The paper deals with the conflicts between energy savings on the one side and a market economy on the other side. The current high emphasis on free markets is sometimes perceived, as if the goal should be a totally unregulated global market. On second thought nobody would probably subscribe to that model. It would disregard the main environ-mental problems, because they are basically collective and have a long-term effect, and none of these aspects are well cared for by a free market.

Energy savings are environmentally often superior to renewable energy, and should be treated correspondingly. A simple graphic model is used to illustrate the consequences of a government policy based on that criterion and economic rationality. For the sake of the environment, energy savings should be promoted to a level where the marginal cost per saved unit of energy is higher than the cost of providing a unit from renewable resources.
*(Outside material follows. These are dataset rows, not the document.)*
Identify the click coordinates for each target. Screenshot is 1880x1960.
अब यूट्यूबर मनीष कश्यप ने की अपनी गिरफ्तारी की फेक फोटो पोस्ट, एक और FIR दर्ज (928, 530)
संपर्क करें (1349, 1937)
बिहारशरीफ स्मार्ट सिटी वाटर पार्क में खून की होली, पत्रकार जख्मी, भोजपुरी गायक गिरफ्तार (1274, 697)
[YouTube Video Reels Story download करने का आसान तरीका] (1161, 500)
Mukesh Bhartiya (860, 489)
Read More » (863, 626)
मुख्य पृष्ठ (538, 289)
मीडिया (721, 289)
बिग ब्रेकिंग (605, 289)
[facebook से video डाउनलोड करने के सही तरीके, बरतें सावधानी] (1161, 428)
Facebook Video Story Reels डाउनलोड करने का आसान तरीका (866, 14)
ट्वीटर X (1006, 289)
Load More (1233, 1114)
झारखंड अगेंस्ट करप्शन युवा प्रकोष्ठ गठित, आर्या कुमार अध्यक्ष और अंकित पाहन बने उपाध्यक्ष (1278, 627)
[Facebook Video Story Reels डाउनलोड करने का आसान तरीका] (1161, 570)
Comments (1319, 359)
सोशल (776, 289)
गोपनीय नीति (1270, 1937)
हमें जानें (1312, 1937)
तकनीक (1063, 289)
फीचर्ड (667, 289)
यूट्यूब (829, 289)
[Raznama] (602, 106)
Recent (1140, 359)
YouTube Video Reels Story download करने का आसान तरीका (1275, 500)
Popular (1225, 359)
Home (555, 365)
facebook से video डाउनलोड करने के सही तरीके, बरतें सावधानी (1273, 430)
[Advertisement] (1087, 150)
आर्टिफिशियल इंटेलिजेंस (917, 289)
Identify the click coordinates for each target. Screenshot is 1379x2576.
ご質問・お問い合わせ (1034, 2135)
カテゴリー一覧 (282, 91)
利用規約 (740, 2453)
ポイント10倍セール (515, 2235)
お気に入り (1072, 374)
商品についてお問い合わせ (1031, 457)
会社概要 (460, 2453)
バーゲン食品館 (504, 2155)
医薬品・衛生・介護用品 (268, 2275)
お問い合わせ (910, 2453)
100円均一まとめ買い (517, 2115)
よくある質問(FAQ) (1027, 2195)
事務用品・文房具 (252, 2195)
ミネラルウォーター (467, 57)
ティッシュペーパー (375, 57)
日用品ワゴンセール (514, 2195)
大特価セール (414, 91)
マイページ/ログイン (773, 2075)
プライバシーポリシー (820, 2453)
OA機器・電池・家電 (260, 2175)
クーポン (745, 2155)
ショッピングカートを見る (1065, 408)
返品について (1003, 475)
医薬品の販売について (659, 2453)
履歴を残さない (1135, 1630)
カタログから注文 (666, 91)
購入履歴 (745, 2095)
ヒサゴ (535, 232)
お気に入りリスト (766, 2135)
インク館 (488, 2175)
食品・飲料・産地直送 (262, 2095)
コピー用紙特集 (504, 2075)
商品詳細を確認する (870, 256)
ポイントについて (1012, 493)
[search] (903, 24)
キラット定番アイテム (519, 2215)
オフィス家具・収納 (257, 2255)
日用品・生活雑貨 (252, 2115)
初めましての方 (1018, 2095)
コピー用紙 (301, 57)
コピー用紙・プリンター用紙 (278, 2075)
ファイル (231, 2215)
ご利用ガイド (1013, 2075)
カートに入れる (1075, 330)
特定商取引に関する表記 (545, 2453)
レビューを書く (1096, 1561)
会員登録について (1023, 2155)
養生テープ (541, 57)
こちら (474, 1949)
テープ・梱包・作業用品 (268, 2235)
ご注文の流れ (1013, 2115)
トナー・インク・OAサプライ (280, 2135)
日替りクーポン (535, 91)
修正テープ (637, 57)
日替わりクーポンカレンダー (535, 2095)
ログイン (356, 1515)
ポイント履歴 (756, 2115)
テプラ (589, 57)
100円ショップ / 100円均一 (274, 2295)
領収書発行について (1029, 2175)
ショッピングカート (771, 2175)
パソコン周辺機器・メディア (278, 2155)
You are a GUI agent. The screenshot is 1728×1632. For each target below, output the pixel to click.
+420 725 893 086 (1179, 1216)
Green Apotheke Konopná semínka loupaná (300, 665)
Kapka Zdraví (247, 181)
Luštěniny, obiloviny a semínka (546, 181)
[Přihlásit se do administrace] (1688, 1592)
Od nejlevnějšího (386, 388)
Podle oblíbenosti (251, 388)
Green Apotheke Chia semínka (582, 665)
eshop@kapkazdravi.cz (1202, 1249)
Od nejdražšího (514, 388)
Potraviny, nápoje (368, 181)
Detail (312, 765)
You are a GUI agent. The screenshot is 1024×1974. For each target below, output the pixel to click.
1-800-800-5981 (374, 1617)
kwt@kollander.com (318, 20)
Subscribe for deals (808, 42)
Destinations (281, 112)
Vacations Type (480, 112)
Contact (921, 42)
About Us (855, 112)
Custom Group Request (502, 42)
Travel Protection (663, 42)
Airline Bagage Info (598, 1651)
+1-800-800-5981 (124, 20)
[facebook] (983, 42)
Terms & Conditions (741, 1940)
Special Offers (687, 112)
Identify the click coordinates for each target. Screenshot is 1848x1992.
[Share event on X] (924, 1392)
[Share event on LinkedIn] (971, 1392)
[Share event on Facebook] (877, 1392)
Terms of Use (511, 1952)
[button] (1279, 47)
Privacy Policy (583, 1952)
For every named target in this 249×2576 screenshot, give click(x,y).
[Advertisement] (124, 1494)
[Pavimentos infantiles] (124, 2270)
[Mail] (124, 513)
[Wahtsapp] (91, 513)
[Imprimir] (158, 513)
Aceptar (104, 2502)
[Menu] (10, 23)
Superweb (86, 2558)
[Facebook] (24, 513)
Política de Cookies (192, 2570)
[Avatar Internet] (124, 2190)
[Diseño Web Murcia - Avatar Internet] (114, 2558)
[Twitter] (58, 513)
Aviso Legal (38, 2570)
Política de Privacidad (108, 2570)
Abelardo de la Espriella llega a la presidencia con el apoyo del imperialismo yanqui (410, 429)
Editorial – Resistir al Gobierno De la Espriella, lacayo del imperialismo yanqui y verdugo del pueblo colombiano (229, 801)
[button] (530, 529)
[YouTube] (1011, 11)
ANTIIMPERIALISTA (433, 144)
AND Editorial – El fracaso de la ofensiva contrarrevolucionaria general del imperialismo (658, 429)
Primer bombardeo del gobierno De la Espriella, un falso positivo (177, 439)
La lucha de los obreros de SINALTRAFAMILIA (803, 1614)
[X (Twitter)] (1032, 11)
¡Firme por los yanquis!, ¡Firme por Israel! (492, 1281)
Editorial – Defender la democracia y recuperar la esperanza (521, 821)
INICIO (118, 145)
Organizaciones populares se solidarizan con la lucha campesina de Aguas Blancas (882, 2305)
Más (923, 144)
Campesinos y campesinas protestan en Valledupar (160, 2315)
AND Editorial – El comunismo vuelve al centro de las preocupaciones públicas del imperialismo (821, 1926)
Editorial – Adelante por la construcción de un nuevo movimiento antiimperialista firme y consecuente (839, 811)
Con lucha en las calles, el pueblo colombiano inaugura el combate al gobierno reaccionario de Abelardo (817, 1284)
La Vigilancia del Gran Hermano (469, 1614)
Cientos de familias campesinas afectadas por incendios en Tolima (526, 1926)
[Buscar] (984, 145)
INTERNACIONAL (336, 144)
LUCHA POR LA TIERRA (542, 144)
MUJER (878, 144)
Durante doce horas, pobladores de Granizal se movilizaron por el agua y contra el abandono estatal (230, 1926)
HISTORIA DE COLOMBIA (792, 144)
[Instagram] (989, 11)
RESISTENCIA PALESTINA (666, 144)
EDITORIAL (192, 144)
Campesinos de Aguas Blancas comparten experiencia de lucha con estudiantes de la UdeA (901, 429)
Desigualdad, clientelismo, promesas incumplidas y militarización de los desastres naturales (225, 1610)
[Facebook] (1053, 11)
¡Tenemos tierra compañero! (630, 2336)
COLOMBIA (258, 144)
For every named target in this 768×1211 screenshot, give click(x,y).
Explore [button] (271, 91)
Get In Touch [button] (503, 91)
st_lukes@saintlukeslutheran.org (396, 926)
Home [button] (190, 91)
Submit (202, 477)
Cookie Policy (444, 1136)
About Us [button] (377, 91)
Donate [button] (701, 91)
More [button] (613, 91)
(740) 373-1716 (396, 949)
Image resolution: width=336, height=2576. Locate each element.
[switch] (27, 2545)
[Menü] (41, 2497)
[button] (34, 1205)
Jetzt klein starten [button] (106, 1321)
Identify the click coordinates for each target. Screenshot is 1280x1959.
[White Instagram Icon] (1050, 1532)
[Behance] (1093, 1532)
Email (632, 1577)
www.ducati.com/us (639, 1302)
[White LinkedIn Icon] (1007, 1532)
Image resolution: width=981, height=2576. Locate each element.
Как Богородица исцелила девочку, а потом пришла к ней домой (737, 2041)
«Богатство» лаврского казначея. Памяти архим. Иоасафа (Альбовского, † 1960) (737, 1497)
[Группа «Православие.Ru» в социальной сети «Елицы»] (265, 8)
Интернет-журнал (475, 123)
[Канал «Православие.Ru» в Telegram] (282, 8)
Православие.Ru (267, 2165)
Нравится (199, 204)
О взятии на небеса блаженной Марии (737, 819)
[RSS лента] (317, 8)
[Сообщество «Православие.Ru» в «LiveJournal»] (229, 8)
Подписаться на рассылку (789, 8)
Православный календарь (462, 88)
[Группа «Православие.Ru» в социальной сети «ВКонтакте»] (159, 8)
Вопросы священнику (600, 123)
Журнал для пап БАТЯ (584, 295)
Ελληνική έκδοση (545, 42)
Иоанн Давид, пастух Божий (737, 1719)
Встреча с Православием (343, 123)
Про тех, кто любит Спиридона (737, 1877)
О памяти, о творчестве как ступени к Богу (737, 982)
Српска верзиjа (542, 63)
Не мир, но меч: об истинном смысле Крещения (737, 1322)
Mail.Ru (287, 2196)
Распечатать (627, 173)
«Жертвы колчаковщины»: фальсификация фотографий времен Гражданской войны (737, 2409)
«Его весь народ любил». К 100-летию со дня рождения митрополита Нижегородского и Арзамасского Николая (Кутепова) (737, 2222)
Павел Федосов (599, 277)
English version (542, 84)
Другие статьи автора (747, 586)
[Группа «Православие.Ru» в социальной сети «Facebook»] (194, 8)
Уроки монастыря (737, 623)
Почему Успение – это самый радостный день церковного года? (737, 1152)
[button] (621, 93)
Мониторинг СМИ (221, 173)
Those energy savings, which are cost-effective, can be considered a productivity increase. They will, through the rebound effect, tend to spur the economy in a society where production capacity is the limiting factor. In affluent societies, however, where consumption capacity or demand somehow is the constraint for growth in GDP, cost-effective energy savings seem to be in conflict with an aim for growth in general consumption. This will be illustrated by various cases.

Most experts would agree that GDP is a poor indicator of the welfare of people. Therefore attempts are made to adjust the GDP to better reflect at least the real economic welfare, for instance by what is termed the Genuine Progress Indicator, GPI. The general trend is that energy savings will reduce GDP and increase GPI.